Over 120 uniform gardaí have been issued with tasers to respond to an increase in violent attacks, particularly on gardaí.

An average of 300 gardaí have been attacked each year for the past ten years.

The tasers are being issued as part of a pilot programme in four designated stations in Dublin and Waterford.

Acting Deputy Garda Commissioner Paul Cleary said the programme is not about “changing the culture of Irish policing or arming gardaí,” but about “preventing harm.”

Tasers are less lethal force option weapons, which shoot an electrical current that temporarily incapacitates a person by disrupting their muscle control, making them unable to move or attack.

Armed gardaí in regional and national units, like the Emergency Response Unit, have been issued with them since 2007. On average they have been deployed twice a month over the past five years.

However, from 2014 to 2024, an average of 299 gardaí were assaulted each year and while the increase stabilised last year, there was a significant increase after the Covid-19 pandemic, with a record 470 assaults in 2023.

Gardaí say they have to respond to fast-moving and unpredictable incidents and although almost all are resolved calmly, some can turn volatile very quickly, particularly in situations where somebody is armed, distressed, intoxicated, or experiencing a severe mental-health crisis.

In some of those scenarios, gardaí say they have to make instant decisions to protect the public, protect the person in crisis, and to protect themselves.

Tasers are being issued to 128 gardaí in Kevin Street, Store Street and Pearse Street in Dublin city centre and Waterford Garda Station.


Fiosrú will be notified every time a taser is used

Gardaí say they will only be carried by these selected uniform gardaí with body worn cameras in marked patrol cars who have completed a three-day training course grounded in Irish Constitution and European Convention on Human Rights principles.

They also say the deployment of tasers will be fully Human Rights compliant, and will be subject of rigorous evaluation prior to any decision for wider rollout of tasers within An Garda Síochána.

Fiosrú, the Office of the Police Ombudsman, will also be notified every time a taser is used and every incident where it is used will be recorded.

The Irish Council for Civil Liberties has strongly criticised the introduction of tasers saying it will “completely change policing in Ireland and the relationship between Gardai and local communities.”

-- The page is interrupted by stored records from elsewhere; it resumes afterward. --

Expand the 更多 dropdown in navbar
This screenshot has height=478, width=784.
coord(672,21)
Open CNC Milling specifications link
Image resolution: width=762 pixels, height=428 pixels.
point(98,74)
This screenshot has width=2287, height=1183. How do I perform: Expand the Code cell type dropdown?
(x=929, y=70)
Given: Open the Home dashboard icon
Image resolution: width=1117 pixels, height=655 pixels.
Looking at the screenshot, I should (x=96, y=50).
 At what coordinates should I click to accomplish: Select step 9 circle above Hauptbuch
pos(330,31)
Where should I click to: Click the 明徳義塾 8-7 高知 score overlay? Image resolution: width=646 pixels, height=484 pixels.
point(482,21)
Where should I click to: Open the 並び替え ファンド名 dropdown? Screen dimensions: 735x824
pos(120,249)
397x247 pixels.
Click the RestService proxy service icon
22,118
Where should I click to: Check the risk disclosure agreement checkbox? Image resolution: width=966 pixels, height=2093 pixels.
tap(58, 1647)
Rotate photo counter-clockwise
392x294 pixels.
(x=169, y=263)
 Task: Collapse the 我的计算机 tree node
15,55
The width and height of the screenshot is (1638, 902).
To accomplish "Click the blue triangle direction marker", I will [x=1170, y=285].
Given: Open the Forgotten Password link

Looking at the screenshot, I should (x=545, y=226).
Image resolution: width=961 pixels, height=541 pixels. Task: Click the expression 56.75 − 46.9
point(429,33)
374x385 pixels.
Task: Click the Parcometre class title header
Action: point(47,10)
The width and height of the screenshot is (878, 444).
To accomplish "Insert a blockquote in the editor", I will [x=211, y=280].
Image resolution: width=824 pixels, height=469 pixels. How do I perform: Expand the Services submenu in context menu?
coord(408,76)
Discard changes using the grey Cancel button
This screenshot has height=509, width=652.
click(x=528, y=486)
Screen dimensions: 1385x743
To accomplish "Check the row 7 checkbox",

The council claims they are not an effective de-escalation tool in all situations and that international evidence has shown that they can escalate a situation, particularly when people are experiencing mental health crises.

ICCL Executive Director Joe O’Brien said Ireland has “a proud tradition of over 100 years of unarmed gardaí serving and supporting local communities,” and that “giving tasers to frontline gardaí is a complete step change from that tradition, and is being done at speed and without presenting the evidence which the Minister [for Justice] and Garda Commissioner feel warrants their introduction.”

However, Mr Cleary rejected these assertions.

The Acting Deputy Garda Commissioner said that the taser pilot is about giving specially trained gardaí, a controlled, less-lethal option when every other approach has failed or isn’t safe.